We've seen a whole - millions of new voters coming into this process. And so we looked at that as well. We looked at who does NARAL communicate with. And we know that for the future of the choice movement, frankly, we need more people in this process. We need men and women. We need Republicans, Democrats and Independents. We need people from red states and blue states. And so the kind of message that Barack Obama is delivering to people all across this country, about change, and about uniting as opposed to dividing people, is something that certainly was important to NARAL's PAC when it was discussing this endorsement.
CONAN: We're talking with Elizabeth Shipp, the political director of NARAL Pro-Choice America, and Ramona Oliver, the communications director for EMILY's List. Of course, Ken Rudin, our political junkie, is also with us. And you're listening to Talk of the Nation from NPR News. Ken?
RUDIN: Elizabeth, if everybody assumes, I think everybody agrees Barack Obama will be the nominee, everybody except Bill and Hillary. Now, if you - if you can make the case that if that's going to be the case, if Obama's going to be the nominee, why not wait the extra two weeks, three weeks? The argument that the Clinton campaign has said, about John Edwards' endorsement, about NARAL's endorsement, if she's about to get out June 3rd, June 4th anyway, why endorse when she's at this stage of her campaign? Why not give her that extra two weeks of respect?
Ms. SHIPP: You know, we're a political organization, and we make political decisions. And you've got to find what we call that special, unique time to get involved to have maximum impact. And we felt like the best time to start going after John McCain is now. We have seen the constant drumbeat about whether he is pro-choice or he's anti-choice. You know, Planned Parenthood, our sister organization, did a poll that said 49 percent of McCain's supporters are pro-choice, and that leads me to believe that they think he's pro-choice, too.
It's not enough to wait and wait and wait, and then finally jump into the process at - you know, when is it, is it after June 3rd, is it after, you know, July, is it after the convention? We felt that it was important for us to start communicating with that key group, that key swing group of Independent and Republican pro-choice women, and comparing and contrasting them to Barack Obama now.

» Dataset section:
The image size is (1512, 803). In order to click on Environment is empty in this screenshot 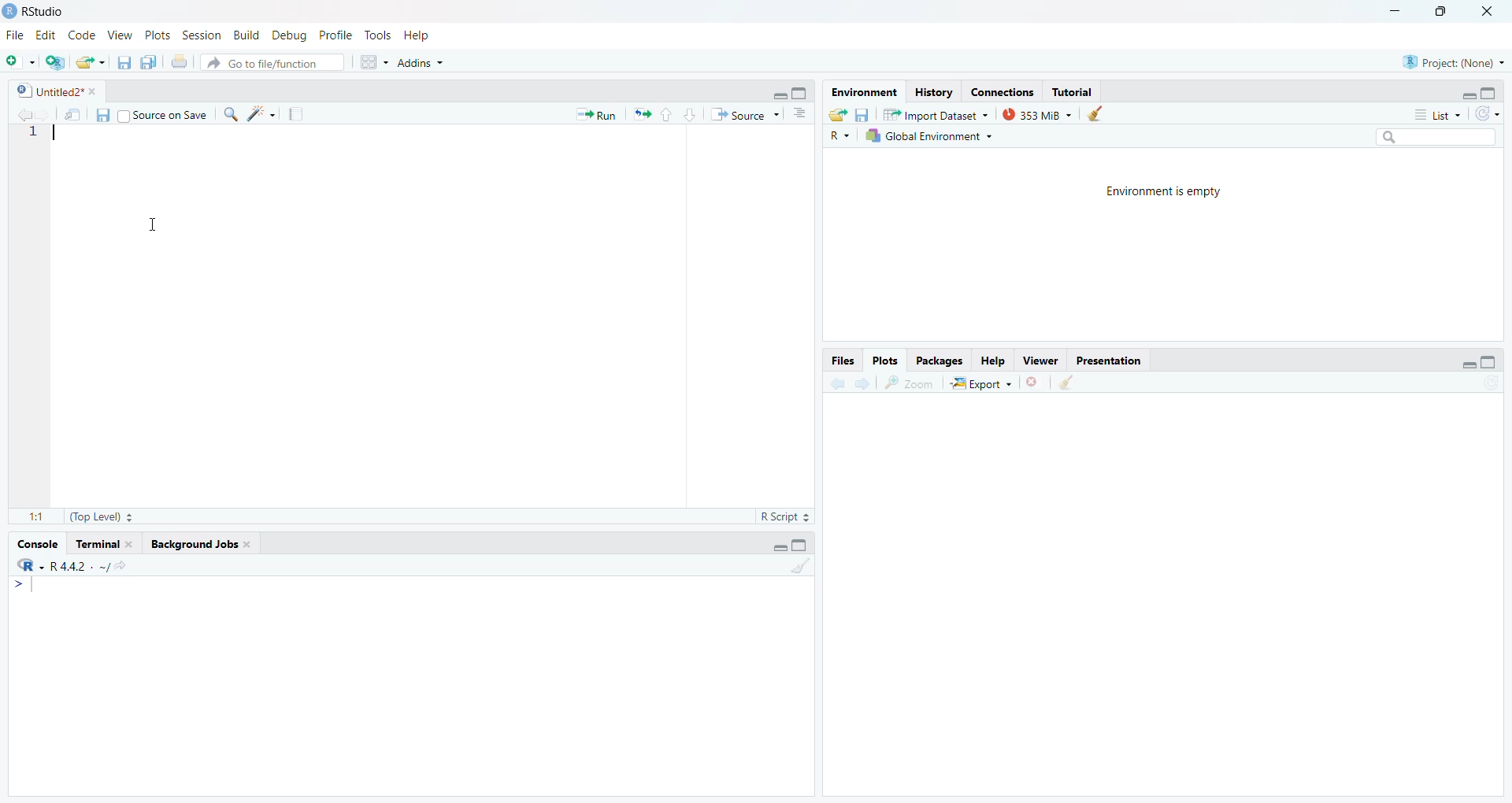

» Required actions:
**a)** In the NARAL endorsement transcript, update the passage between "Ms. SHIPP: You" and "he's pro-choice, too.", inclusive, so that "John McCain" reads "Senator McCain".
**b)** Using the NARAL endorsement transcript, answer these:
(i) Who is the political director of NARAL Pro-Choice America?
(ii) What position does Ramona Oliver hold at EMILY's List?
(iii) What share of McCain's supporters did the Planned Parenthood poll find to be pro-choice?

» Task-by-task answers:
**a)**
Ms. SHIPP: You know, we're a political organization, and we make political decisions. And you've got to find what we call that special, unique time to get involved to have maximum impact. And we felt like the best time to start going after Senator McCain is now. We have seen the constant drumbeat about whether he is pro-choice or he's anti-choice. You know, Planned Parenthood, our sister organization, did a poll that said 49 percent of McCain's supporters are pro-choice, and that leads me to believe that they think he's pro-choice, too.

**b)**
(i) Elizabeth Shipp
(ii) Communications director
(iii) 49 percent